Source passage >>
= Beginning of Section =
Charles Hearn was undoubtedly a most gallant soldier; he fought at the battles of Alma and Inkermann, through the siege of Sevastopol, and returned in March, 1855. After this his regiment was stationed for some little time at the Curragh. Years afterwards Lafcadio described the scarlet-coated, gold-laced officers who frequented the house at this time, and remembered creeping about as a child amongst their spurred feet under the dinner-table.
Major Charles Bush Hearn (Hearn's Father).
It is extremely difficult to make out how much the little fellow knew, or did not know, of the various tragic circumstances that darkened these years-the unhappiness that at last led to the separation of his father and mother; and the cloud that at various periods overshadowed his mother's brain.
In the series of letters written to his half-sister, Mrs. Atkinson, which, unfortunately, we are not permitted to give in their entirety, strange lights are cast on the course of events. "I only once," he says, "remember seeing my brother as a child. Father had brought me some tin soldiers, and cannon to fire peas. While I was arranging them in order for battle, and preparing to crush them with artillery, a little boy with big eyes was introduced to me as my brother. Concerning the fact of brotherhood, I was totally indifferent-especially for the reason that he seized some of my soldiers, and ran away with them immediately. I followed him; I wrenched the soldiers from him; I beat him and threw him downstairs; it was quite easy, because he was four years my junior. What afterwards happened I do not know. I have a confused idea that I was scolded and punished. But I never saw my brother again."
= End of Section =
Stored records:
= Beginning of Section =
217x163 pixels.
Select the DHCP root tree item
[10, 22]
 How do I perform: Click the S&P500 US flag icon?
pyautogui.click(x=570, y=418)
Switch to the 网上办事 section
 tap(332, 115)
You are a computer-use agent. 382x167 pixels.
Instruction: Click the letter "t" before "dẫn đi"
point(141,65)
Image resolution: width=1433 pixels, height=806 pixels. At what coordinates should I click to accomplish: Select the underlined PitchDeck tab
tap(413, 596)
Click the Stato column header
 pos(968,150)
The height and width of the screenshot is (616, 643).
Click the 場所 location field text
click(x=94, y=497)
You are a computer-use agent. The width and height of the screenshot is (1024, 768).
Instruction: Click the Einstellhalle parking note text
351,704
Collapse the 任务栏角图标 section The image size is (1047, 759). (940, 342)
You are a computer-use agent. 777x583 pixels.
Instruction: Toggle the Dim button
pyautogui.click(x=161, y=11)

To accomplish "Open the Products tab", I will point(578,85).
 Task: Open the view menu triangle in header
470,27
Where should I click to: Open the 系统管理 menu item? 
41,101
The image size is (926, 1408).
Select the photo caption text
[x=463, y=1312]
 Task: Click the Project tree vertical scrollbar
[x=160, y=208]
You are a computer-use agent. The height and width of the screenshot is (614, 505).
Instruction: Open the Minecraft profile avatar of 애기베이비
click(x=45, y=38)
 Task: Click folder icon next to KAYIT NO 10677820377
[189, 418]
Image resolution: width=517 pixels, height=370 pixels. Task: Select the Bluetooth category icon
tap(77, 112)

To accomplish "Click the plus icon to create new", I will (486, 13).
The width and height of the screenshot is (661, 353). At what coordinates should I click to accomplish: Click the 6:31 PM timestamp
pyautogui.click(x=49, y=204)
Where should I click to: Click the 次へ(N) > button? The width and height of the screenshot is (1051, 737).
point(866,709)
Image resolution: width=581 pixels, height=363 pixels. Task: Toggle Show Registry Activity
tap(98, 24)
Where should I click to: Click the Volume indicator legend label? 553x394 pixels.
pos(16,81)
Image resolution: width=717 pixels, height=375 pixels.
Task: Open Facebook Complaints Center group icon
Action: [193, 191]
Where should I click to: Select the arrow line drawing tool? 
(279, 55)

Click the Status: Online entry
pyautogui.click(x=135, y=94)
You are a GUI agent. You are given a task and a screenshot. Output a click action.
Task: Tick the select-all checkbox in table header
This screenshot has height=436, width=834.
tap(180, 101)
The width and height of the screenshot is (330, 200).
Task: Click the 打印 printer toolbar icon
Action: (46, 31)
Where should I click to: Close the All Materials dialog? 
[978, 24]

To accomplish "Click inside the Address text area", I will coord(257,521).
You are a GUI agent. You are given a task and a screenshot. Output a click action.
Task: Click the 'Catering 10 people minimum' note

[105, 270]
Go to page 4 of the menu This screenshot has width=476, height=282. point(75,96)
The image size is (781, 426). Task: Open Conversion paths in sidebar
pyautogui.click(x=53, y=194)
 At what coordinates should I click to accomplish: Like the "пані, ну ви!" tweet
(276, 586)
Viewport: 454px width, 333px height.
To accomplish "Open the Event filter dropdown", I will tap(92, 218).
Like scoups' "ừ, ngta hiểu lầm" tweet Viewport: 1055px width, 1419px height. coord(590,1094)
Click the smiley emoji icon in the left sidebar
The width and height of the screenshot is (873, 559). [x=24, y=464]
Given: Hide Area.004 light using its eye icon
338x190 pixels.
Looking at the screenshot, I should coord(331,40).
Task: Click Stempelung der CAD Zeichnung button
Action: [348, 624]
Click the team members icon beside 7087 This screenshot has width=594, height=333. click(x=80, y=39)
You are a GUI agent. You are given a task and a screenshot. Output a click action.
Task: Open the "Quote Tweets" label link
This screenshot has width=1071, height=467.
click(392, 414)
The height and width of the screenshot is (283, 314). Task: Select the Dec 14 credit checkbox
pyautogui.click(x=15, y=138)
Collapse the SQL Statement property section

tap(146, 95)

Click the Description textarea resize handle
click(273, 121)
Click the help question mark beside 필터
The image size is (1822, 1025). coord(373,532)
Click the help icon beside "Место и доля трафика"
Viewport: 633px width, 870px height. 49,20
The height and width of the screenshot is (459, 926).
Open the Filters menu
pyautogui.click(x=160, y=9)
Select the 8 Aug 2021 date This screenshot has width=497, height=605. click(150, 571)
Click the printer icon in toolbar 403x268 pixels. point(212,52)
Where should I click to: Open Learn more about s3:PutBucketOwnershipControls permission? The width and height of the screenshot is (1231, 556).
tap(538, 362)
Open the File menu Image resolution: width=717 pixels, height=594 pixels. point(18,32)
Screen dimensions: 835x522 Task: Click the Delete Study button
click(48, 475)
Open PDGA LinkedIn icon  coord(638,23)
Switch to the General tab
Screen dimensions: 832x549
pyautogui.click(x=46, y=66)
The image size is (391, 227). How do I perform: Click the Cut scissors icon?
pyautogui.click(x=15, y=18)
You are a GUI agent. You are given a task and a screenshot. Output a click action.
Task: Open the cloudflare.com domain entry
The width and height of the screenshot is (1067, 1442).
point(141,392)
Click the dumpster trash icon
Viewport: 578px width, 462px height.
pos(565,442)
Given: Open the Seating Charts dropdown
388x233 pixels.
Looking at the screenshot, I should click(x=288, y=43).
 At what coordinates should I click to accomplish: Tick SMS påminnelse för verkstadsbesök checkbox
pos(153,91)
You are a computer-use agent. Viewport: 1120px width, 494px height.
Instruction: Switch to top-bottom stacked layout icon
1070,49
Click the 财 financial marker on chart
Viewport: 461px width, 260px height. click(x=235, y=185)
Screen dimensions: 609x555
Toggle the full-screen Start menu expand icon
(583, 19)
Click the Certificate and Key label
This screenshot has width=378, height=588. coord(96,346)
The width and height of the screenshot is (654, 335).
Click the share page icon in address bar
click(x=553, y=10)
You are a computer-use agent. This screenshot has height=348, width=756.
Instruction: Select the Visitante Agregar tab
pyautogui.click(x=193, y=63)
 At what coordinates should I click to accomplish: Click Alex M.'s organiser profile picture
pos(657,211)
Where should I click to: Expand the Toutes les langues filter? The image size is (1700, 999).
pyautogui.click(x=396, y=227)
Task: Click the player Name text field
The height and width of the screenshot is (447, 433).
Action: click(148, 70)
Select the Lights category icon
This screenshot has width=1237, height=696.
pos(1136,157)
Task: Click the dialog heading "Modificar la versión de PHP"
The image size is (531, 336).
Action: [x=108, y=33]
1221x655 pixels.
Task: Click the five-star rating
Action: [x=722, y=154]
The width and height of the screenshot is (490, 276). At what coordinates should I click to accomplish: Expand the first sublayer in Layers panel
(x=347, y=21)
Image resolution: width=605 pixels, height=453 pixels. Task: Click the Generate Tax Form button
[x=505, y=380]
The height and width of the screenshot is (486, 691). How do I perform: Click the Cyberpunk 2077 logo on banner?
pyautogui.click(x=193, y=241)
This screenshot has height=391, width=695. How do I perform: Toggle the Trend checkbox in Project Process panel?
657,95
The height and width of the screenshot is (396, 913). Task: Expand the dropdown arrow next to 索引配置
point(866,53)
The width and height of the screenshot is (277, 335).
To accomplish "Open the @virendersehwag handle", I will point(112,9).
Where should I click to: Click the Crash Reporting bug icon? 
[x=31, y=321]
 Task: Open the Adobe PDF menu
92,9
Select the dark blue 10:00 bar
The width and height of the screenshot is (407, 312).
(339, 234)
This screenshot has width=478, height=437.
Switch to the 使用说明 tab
= End of Section =
Task instructions >> Set down the whole passage above about Charles Hearn and the young Lafcadio, word for word.

Exercise result >>
Charles Hearn was undoubtedly a most gallant soldier; he fought at the battles of Alma and Inkermann, through the siege of Sevastopol, and returned in March, 1855. After this his regiment was stationed for some little time at the Curragh. Years afterwards Lafcadio described the scarlet-coated, gold-laced officers who frequented the house at this time, and remembered creeping about as a child amongst their spurred feet under the dinner-table.
Major Charles Bush Hearn (Hearn's Father).
It is extremely difficult to make out how much the little fellow knew, or did not know, of the various tragic circumstances that darkened these years-the unhappiness that at last led to the separation of his father and mother; and the cloud that at various periods overshadowed his mother's brain.
In the series of letters written to his half-sister, Mrs. Atkinson, which, unfortunately, we are not permitted to give in their entirety, strange lights are cast on the course of events. "I only once," he says, "remember seeing my brother as a child. Father had brought me some tin soldiers, and cannon to fire peas. While I was arranging them in order for battle, and preparing to crush them with artillery, a little boy with big eyes was introduced to me as my brother. Concerning the fact of brotherhood, I was totally indifferent-especially for the reason that he seized some of my soldiers, and ran away with them immediately. I followed him; I wrenched the soldiers from him; I beat him and threw him downstairs; it was quite easy, because he was four years my junior. What afterwards happened I do not know. I have a confused idea that I was scolded and punished. But I never saw my brother again."